Today’s Question: After I’ve transferred a shoot to my hard drive, does it matter whether I re-format the media card in the camera or simply erase all old picture files, in terms of capture speed, write speed, quality or anything else for my subsequent captures?
Tim’s Quick Answer: I recommend formatting the card in the camera rather than erasing images from the card using your computer, primarily because formatting will recreate the “table of contents” for the file system on the card. This approach can help avoid issues with corruption occurring over time with the file system on the card.
More Detail: In theory it really shouldn’t matter whether you erase all of the images from a card on your computer or format the card in your camera. As long as the space consumed by those photos has been freed up so you can capture new images, you should be in good shape.
Unfortunately, the file system information on the media card can become corrupted over time, and so it is a good idea to use the format option on your camera to “erase” the card and prepare it to be used for new photos. In essence, this process involves re-creating the file allocation table on the card, which is the “table of contents” used by the card.

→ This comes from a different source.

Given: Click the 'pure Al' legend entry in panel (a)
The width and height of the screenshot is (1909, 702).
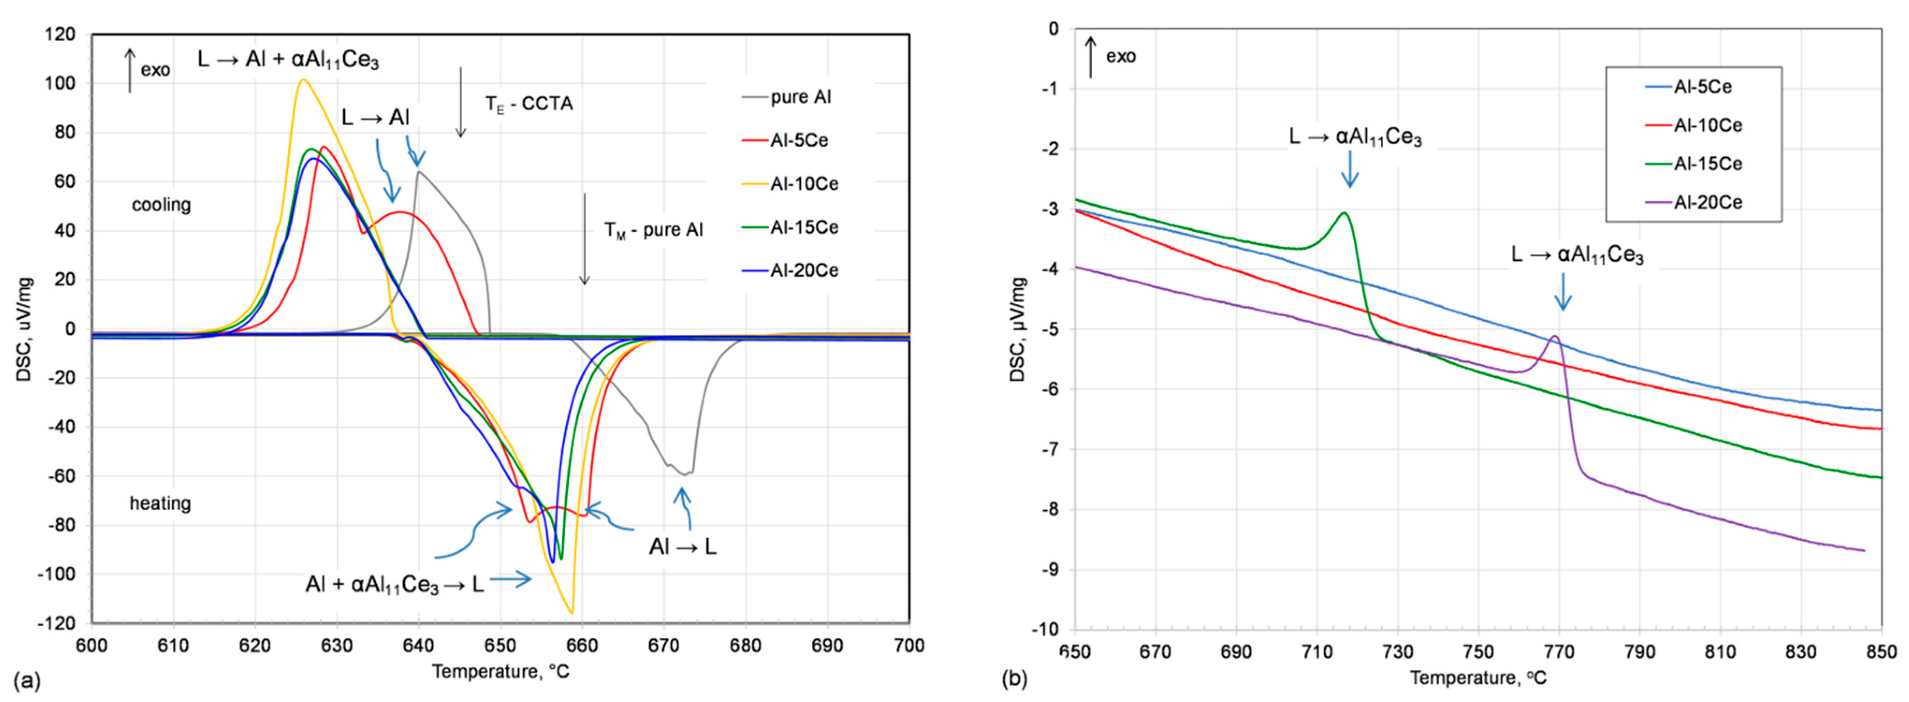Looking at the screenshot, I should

Most cameras, by the way, don’t actually remove your image data from the card when you format the card in the camera. The same is true in most cases when you otherwise erase images from the card. The actual image data remains on the card, but the “table of contents” is updated to indicate the photos are no longer there and that the space that had been consumed by the photos is available for saving new images. This is what makes it possible to recover lost images that have been accidentally deleted, even if the card was formatted. As long as you haven’t captured new images (or you use a method of erasing that actually over-writes the image data) you can use special software to recover images you thought were lost.